3. Kebijakan Operasional Subsistem Pemasaran Lada
Efisiensi pemasaran kebijakan operasionalnya adalah menekan biaya tataniaga, pencabutan
beberapa perda tentang ekport lada, penurunan pajak ekspor dan lainnya. Perkuatan posisi
tawar petani dilakukan peningkatan informasi pasar. Promosi produk sebagai ajang
peningkatan pemakaian lada untuk konsumsi domestik dan ekspor. Kebijakan operasional
melalui pendekatan dan pengenalan produk lada yang mudah dijangkau oleh masyarakat,
serta pengenalan lada perdu sebagai tanaman hias. Promosi pasar untuk ekpor dilakukan
dengan mendorong intensitas usaha-usaha IPC (Internasional Papper Community), dan
promosi melalui Badan Pengembangan Ekspor serta kedutaan besar Indonesia.

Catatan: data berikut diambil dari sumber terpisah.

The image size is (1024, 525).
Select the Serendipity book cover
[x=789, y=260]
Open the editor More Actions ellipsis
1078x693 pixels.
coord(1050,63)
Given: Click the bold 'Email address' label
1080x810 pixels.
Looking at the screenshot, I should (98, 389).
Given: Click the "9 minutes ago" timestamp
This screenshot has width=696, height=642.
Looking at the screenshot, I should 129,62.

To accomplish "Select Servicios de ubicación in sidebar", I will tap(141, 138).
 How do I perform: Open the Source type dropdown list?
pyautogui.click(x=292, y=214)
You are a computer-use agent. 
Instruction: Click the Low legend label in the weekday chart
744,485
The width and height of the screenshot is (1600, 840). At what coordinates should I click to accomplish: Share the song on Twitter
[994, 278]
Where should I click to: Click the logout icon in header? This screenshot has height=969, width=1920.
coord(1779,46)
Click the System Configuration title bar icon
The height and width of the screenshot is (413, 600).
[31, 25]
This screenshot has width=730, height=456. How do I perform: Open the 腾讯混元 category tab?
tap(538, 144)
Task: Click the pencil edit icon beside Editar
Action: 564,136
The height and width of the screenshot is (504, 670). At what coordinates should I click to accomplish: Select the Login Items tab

4. Kebijakan Operasional Subsistem Kelembagaan
Keberadaan koperasi di masyarakat perladaan adalah sangat strategis, baik sebagai
organisasi pemasaran maupun sebagai organisasi pembiayaan. Kebijakan operasionalnya
seperti diusulkan oleh Adnyana (2005) pada padi dimungkinkan dapat pula diterapkan pada
lada, yaitu Sistem Agribisnis Korporasi Terpadu (Integrated Corporate Agribisnis System,
ICAS). Bentuk kelembagaan ini adalah; petani melakukan konsolidasi manajemen usaha
pada komponen lahan yang memenuhi skala usaha, untuk lada adalah skala KIMBUN,
konsolidasi manajemen dituangkan dalam bentuk kelembagaan agribisnis seperti KUAT, dan
lainnya, kelompok usaha tersebut sebaiknya berbentuk korporasi, asosiasi, atau koperasi
berbadan hukum, diterapkannya manajemen korporasi dalam menjalankan sistem usaha
agribisnis, dan pengembangan kemitraan terpadu dengan mitra. Pada kemitraan terpadu
dapat dilakukan; petani sebagai plasma bermitra dengan inti (swasta, eksportir, prosesor)
melalui korporasi yang mereka bentuk (koreksi terhadap PIR), korporasi berdiri sendiri tanpa
perlu bemitra dengan perusahaan inti dan pemerintah menjadi avalist (penjamin).